== YOUR GOAL ==
Please repeat the entries below exactly as written, leaving out any images.
╭─ DATA TO EXAMINE
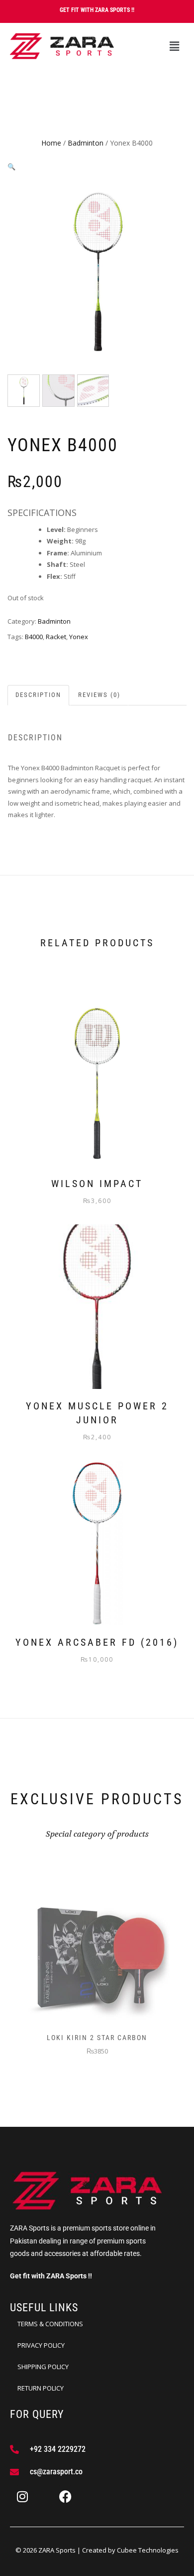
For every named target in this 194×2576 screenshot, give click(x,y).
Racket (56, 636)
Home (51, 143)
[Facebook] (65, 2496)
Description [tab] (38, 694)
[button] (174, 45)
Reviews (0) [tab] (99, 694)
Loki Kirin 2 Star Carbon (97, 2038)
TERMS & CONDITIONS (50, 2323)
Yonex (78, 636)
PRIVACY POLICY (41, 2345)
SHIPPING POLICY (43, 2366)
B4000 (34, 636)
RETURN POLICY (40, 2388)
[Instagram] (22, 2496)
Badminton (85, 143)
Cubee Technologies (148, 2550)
╰─
== RESPONSE AREA ==
For every named target in this 194×2576 screenshot, give click(x,y).
Racket (56, 636)
Home (51, 143)
[Facebook] (65, 2496)
Description [tab] (38, 694)
[button] (174, 45)
Reviews (0) [tab] (99, 694)
Loki Kirin 2 Star Carbon (97, 2038)
TERMS & CONDITIONS (50, 2323)
Yonex (78, 636)
PRIVACY POLICY (41, 2345)
SHIPPING POLICY (43, 2366)
B4000 (34, 636)
RETURN POLICY (40, 2388)
[Instagram] (22, 2496)
Badminton (85, 143)
Cubee Technologies (148, 2550)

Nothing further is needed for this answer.